What is one good answer to the interview question, What are your greatest strengths?
To help you provide an appropriate answer to the interview question “What are your greatest strengths?,” we asked hiring managers and business leaders this question for their best tips. From “I’m a problem-solver and a team player,” to aligning previous successes with the company needs, there are several recommendations that may help job candidates respond convincingly to the interview question “What are your greatest strengths?.”
Here are nine answers to the interview question “What are your greatest strengths?”:
- “I’m a Problem-Solver and a Team Player.”
- Mention About Your Attention To Detail
- “I’m a Creative Self-starter.”
- “I Can Quickly Adapt and Pivot.”
- Mention a Specific Skill Set
- “I Can Work Under Pressure.”
- “I have Solid Time Management Skills.”
- Mention Communication and Perseverance.

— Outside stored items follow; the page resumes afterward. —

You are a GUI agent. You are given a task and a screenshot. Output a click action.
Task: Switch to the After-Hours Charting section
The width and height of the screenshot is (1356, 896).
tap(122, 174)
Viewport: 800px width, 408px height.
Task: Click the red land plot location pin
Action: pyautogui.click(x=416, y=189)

- Align Previous Successes With The Company Needs
“I’m a Problem-Solver and a Team-Player.”
This is an answer that projects confidence, but also offers something of value to a hiring manager. If there is a clash of personalities on a team, that team won’t be working at peak strength. Hiring managers always want people working for them who work well with others. If candidates offer that, and also take pride in their ability to take on challenges and provide solutions, this is a very good vote in their favor.
Ryan Nouis, TruPath
Mention About Your Attention To Detail
An excellent answer to the question is that you are a perfectionist or pay keen attention to detail. This will propel you higher on the list of candidates since many employers want an employee they can trust to offer quality work with minimal supervision. Your strength as a perfectionist will mean that you will ensure that all the work is done, perfect, and possibly on time. This will improve the entire organization’s performance.
Ivy Bosibori, USBadCreditLoans
“I’m a Creative Self-starter.”
Be prepared to respond to this question with confidence. Before any interview, you should take some time to properly evaluate your strengths and weaknesses. List all your skills then pick your favorite 3 skills. During the interview tell a story of your experience that demonstrates your expert skills in action. As creative self-starters, describe a recent project that you worked on where you had to get creative with an idea and execute it with little to no guidance. With preparation, you should not only speak with confidence but also with a passion that often shines through with the expression of creativity.
Phillip Lew, C9 Staff
“I Can Quickly Adapt and Pivot.”
I like seeing a job candidate’s ability to adapt, rise to the occasion, and pivot in response to any challenge during an interview. Why? Because nothing is guaranteed in today’s world, and as we experienced during the COVID pandemic, companies must be adaptable and fast to react in unfavorable conditions, and you need “flexible” employees.
Hector Ruiz, BBQ Grill Academy
Mention a Specific Skill Set
I think the best way to respond to this question is by mentioning a specific skill set and avoiding generalized personality traits like “good communicator” or “team player.” For example, if you’re applying for a graphic design position, you could respond to this question like: “I have a sharp eye for color and composition.” This gives the interviewer some insight into what makes you unique and valuable as a graphic designer. It also shows them you know how to identify your strengths and weaknesses.
Shaun Connell, Connell Media
“I Can Work Under Pressure.”
If you’re interviewing for a job in a fast-paced environment, then naturally the interviewer is going to want to know whether you can adapt to (and thrive) under pressure. Letting them know that you can work under pressure is not only relevant to the working environment, but is also inevitably something that you’re going to be tested against, whether in the interview itself or immediately when starting the job.
James Taylor, James Taylor SEO Consultancy
“I have Solid Time Management Skills.”
If you have solid time management skills, respond with that in detail. Mention how you structure your day and how you juggle multiple projects at once. Refer to a specific project and how you went about getting it done on time. In doing so, the hiring manager has a better understanding of how you operate as an employee.
Jodi Neuhauser, Ovaterra
Mention Communication and Perseverance
If you mention communication and perseverance as your greatest strengths in a job interview, you’re going to stand out. Communication is key in any field because it’s the glue that holds a team together. Perseverance shows you’re dedicated, and when you get knocked down, you’ll get back up and try again.
Communication and perseverance are great skills to mention in an interview because they don’t involve ego, they show you’ll be a team player and that you’re in it to win it. Mention these as your greatest strengths and the company will see you as an asset.
Tony Staehelin, Benable
Align Previous Successes With The Company Needs
Job interviews often include a question about the candidate’s strengths. With this question, the recruiter is looking for “proof” that your experience, competencies and skills match the company’s requirements. Very often I have seen that the answer to this question is simply to list “qualities” that the candidate thinks the recruiter would like to hear – but actually say relatively little.
My advice to candidates would therefore be:
Align examples of previous successes and accomplishments with the needs and requirements of the company. Cite competencies that are important to the company. Back them up with examples from your previous work life. You can direct the focus of the interview by naming several competencies and then asking which ones are most important for this position. Then, elaborate on your experience in this area and back up your successes with examples. Appear confident!